張貼日期:Mar 05, 2011 5:56:54 AM

「母ちゃん」と叫んで、針仕事をしていた母の胸に飛び込んだ瞬間、踵にチクッときた。その瞬間をはっきりとおぼえている。踵に縫い針の端が刺さったのだ。針は足裏から中に入って見えなくなっていた。

針が血管をめぐって心臓に達するとおしまいだ、ということで周りは大騒動になった。翌日、急遽調達された農協のトラックに母と二人で乗せられ、山から下ろされた。そして、麓の城端町にある病院で摘出手術をすることになった。(このあたりの記憶はない。)

城端町にあった伯父の家でしばらく逗留することになった由である。

母に抱えられながら便所で用をたしていたそのときである。突然にグラグラッときた。その瞬間もまた鮮やかにおぼえている。母は私をつかみながら柱にしがみついていた。

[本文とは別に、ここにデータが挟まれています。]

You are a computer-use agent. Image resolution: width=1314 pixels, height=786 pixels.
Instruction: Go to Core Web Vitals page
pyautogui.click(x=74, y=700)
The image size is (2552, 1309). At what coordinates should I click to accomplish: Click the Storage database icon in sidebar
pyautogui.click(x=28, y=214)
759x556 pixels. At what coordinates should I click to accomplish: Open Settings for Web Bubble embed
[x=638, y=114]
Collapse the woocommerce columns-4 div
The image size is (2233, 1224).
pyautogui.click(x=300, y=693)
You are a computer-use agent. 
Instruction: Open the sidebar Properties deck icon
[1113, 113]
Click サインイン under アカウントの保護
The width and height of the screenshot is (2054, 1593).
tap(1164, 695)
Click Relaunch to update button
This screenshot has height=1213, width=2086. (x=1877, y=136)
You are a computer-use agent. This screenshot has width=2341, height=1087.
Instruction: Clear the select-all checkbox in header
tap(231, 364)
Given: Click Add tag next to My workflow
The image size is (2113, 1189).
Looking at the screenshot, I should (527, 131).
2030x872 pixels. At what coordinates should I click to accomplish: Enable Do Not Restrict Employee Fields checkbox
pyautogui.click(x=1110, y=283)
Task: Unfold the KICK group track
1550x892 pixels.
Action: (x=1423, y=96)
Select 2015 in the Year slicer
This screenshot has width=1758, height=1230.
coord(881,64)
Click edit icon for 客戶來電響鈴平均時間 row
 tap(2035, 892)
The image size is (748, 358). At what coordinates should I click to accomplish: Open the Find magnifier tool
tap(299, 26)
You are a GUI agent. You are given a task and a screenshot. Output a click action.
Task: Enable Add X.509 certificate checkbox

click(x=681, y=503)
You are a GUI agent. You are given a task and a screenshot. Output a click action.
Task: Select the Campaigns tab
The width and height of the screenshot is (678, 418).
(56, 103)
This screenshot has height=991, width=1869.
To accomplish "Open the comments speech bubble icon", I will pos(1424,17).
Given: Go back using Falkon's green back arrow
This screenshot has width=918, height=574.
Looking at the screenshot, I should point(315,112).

1948(昭和23)年6月28日午後4時13分のことである。福井地震であった。

福井地震は、福井県北部から富山県西部にかけての一帯を襲った大地震である。震源地は後に縁を持つことになる福井県坂井郡丸岡町(現:坂井市丸岡町)の付近であった。マグニチュード7の激震で、死者・行方不明者は福井・石川両県で3,769名、福井平野では全壊率が60%を超えたという。日本最古の天守とされる丸岡城の天守閣もこのとき倒壊した。死傷者は戦後では阪神・淡路大震災に次いで多く、甚大な被害を出した大震災である。

「チクッ」と「グラグラッ」は、私の2歳4ヶ月のときの鮮明な記憶である。

ちょうど60年前のことである。